== EXERCISE INPUTS

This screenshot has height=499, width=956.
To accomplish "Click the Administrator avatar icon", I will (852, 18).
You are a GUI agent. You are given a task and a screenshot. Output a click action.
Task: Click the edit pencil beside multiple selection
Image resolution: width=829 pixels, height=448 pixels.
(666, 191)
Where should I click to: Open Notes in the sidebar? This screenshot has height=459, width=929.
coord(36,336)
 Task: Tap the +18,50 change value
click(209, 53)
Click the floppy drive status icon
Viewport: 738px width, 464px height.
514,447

====
== EXERCISE INPUTS

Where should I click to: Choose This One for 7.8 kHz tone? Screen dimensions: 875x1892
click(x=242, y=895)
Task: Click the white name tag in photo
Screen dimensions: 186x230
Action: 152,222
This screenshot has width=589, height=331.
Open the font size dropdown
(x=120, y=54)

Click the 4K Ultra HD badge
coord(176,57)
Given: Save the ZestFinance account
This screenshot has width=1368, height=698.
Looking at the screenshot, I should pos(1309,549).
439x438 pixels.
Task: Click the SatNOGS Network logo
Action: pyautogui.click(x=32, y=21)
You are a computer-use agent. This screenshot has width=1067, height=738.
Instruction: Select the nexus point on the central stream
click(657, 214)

====
== EXERCISE INPUTS

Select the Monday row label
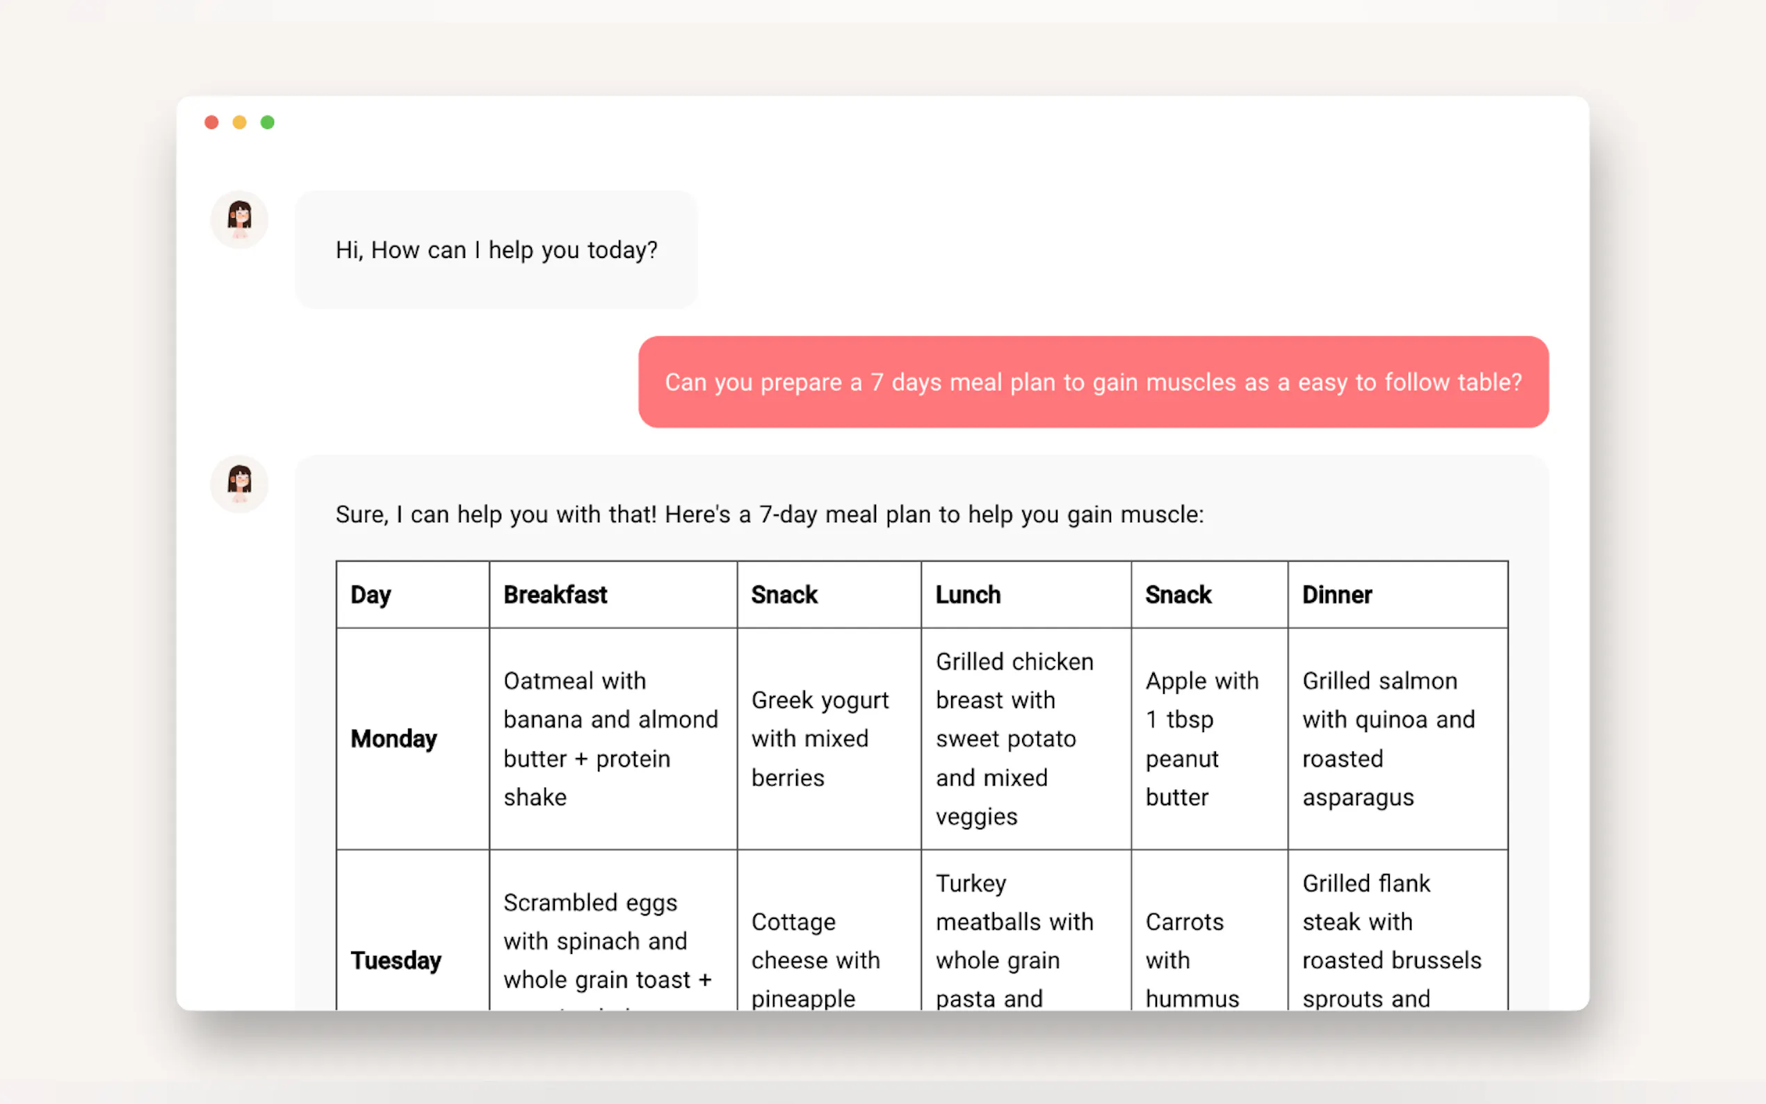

====

◆ WHAT YOU HAVE TO DO
Using the entries above, return each line that includes the word "agent".

◆ WRITTEN SOLUTION
You are a GUI agent. You are given a task and a screenshot. Output a click action.
You are a computer-use agent. This screenshot has width=1067, height=738.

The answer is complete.